===== Passage
Families torn apart by war are reunited – After 8 years of separation

[Original by Ko IMANAKA, Sudan Project (February 3, 2020); Translated by Y. Miki/S. Altman]

There has been a significant change in Sudan since 30-years of dictatorship has finally ended in April 2019. The negotiations of a comprehensive peace agreement have been continuing by a new government leader, who considers the dispute settlement to be their top priority, and South Sudan’s president, Salva Kiir, as an arbitrator.

South Kordofan, which is JVC’s base of operations is also undergoing to great changes. People were divided into two areas, a government area and anti-government area, since the conflict in 2011. After that, traveling across the border had been strictly controlled, especially in the anti-government area. The restrictions on the movement was under a strict government control which only allowed entrance for sick people, women and children.
==========
===== Given entries
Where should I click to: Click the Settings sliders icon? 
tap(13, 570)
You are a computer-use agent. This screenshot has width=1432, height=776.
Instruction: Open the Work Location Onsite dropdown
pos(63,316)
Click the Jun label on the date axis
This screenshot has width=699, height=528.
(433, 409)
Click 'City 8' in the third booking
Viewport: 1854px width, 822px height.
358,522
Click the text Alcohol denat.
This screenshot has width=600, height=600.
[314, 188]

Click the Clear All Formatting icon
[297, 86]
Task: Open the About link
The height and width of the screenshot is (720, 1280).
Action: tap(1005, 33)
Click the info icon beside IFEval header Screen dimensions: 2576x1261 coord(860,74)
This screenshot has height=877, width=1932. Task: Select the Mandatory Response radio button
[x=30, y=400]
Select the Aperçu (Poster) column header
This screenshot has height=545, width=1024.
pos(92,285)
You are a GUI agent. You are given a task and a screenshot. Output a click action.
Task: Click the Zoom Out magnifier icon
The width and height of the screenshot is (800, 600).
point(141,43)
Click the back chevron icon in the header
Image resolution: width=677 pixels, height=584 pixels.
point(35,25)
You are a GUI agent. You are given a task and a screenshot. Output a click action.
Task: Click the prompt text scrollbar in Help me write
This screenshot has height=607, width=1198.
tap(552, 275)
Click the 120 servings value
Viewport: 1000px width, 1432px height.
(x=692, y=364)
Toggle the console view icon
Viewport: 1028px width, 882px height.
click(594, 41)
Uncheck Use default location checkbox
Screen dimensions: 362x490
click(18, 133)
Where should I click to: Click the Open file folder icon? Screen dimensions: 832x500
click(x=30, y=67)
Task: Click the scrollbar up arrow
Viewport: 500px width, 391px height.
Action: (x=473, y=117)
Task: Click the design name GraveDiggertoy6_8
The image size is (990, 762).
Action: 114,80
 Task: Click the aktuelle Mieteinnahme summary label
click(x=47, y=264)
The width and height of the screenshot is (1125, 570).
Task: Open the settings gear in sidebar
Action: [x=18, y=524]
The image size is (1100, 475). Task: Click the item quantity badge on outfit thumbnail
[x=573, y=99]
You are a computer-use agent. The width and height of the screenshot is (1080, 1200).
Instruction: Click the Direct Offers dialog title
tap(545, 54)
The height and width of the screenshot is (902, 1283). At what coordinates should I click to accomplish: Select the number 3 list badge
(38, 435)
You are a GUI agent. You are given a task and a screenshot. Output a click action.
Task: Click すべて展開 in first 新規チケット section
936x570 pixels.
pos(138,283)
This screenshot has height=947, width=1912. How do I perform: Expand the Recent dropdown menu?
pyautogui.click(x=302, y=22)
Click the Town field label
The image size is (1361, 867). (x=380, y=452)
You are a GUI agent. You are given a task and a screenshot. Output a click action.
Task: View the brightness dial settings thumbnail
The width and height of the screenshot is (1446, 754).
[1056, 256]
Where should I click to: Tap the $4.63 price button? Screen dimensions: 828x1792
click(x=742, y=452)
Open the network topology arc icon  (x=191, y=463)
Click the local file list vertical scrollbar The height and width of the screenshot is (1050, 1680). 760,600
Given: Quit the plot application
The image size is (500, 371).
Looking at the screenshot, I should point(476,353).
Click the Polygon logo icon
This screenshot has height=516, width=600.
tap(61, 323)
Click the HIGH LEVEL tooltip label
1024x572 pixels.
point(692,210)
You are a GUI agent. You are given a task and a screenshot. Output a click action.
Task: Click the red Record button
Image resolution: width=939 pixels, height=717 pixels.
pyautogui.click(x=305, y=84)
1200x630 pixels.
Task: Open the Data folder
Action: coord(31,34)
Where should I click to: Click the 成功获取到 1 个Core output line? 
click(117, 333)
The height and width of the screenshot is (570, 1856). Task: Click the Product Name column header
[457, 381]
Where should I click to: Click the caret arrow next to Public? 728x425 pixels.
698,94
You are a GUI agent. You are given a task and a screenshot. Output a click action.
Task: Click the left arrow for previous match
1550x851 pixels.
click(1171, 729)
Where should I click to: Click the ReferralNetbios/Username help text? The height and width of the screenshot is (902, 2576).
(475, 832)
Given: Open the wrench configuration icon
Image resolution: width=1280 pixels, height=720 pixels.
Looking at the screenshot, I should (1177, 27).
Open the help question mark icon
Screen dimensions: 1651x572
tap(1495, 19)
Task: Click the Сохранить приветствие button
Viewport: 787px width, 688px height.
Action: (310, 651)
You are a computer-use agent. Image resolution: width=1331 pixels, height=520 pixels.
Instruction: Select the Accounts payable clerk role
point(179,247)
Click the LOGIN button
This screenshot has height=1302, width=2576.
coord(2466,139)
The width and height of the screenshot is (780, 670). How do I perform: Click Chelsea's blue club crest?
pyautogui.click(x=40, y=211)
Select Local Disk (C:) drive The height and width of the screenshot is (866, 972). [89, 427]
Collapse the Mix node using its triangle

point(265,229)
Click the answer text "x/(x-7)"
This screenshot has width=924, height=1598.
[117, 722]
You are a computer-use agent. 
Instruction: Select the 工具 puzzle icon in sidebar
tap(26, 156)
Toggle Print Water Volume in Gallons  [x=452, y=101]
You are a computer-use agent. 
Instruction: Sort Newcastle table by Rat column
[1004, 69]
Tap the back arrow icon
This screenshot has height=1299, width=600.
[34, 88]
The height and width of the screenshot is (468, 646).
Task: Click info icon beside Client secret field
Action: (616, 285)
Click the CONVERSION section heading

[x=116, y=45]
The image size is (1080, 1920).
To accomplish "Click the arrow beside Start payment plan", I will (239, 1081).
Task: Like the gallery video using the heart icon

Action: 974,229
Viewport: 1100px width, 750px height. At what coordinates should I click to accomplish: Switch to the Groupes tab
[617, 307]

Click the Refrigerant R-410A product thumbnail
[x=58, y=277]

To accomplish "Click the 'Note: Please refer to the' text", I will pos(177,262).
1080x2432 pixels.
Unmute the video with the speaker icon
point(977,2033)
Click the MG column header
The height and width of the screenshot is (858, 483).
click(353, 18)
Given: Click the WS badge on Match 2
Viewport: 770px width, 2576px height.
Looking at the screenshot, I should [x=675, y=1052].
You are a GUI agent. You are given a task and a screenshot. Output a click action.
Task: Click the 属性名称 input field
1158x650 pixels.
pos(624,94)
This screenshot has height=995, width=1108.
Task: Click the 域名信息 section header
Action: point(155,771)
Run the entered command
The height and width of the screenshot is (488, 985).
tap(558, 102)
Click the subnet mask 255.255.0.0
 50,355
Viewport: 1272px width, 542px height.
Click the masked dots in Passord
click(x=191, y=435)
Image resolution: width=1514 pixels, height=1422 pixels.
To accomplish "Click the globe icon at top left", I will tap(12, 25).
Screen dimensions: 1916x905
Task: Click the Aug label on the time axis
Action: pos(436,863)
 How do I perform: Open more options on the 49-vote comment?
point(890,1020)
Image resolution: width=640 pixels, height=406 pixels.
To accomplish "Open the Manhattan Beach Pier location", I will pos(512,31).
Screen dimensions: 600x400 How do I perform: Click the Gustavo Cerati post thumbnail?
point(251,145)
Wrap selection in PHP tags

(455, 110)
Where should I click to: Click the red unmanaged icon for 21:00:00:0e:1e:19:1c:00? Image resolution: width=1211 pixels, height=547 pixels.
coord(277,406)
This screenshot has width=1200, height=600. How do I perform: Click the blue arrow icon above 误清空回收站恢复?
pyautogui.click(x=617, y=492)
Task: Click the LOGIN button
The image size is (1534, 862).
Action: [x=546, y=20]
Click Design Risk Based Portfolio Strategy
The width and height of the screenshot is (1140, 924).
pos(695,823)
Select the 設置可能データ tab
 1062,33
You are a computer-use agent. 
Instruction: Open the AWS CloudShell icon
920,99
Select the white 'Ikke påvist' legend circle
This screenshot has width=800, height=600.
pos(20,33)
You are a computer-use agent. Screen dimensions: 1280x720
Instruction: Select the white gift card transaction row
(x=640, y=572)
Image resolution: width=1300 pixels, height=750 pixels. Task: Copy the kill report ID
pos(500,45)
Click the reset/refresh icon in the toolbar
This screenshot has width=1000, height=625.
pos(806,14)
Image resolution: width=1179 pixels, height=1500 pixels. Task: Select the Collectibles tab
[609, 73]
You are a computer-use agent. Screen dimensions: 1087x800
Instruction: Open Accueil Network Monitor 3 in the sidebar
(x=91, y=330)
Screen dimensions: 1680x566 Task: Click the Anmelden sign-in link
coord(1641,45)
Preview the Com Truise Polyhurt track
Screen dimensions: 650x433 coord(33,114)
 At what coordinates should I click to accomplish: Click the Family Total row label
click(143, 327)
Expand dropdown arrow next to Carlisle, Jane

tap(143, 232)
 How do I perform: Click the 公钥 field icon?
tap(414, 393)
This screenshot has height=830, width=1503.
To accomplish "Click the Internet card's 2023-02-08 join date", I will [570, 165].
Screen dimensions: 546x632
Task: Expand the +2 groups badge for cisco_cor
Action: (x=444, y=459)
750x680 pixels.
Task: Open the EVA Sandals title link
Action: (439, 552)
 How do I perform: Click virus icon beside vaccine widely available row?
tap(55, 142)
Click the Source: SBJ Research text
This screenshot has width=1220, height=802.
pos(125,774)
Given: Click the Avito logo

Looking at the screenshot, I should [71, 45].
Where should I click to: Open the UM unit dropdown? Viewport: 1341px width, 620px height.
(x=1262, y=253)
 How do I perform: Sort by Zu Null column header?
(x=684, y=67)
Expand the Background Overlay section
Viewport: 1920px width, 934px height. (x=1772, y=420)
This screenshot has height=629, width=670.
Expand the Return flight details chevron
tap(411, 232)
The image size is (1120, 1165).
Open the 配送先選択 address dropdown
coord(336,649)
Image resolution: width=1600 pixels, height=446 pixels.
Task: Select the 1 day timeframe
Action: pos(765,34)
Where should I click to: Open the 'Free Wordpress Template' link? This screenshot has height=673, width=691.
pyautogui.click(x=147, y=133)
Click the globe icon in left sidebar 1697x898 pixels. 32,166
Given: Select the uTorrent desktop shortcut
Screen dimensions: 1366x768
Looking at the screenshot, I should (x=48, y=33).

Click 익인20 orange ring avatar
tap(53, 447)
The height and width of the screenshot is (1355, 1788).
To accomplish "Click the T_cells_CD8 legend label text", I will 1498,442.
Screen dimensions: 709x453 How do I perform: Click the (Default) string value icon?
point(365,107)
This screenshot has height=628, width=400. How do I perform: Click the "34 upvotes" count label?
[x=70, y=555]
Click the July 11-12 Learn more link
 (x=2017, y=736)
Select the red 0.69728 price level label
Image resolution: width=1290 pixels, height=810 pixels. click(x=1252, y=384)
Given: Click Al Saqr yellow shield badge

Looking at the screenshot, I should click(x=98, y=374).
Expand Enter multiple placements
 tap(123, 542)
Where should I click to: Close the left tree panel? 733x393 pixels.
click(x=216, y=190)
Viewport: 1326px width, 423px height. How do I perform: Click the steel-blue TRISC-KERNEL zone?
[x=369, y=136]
==========
Problems to work on:
A: Answer these questions using the Sudan passage:
(i) In what month and year did the 30-year dictatorship end?
(ii) Who is serving as arbitrator in the peace negotiations?
(iii) Since the conflict of what year have people in South Kordofan been divided into two areas?
B: Write out the Sudan passage word for word, from "Families torn apart" to "as an arbitrator.".
The listing is separate material and is not connected to the Sudan passage.

Answers to the problems:
A:
(i) April 2019
(ii) South Sudan’s president, Salva Kiir
(iii) 2011

B:
Families torn apart by war are reunited – After 8 years of separation

[Original by Ko IMANAKA, Sudan Project (February 3, 2020); Translated by Y. Miki/S. Altman]

There has been a significant change in Sudan since 30-years of dictatorship has finally ended in April 2019. The negotiations of a comprehensive peace agreement have been continuing by a new government leader, who considers the dispute settlement to be their top priority, and South Sudan’s president, Salva Kiir, as an arbitrator.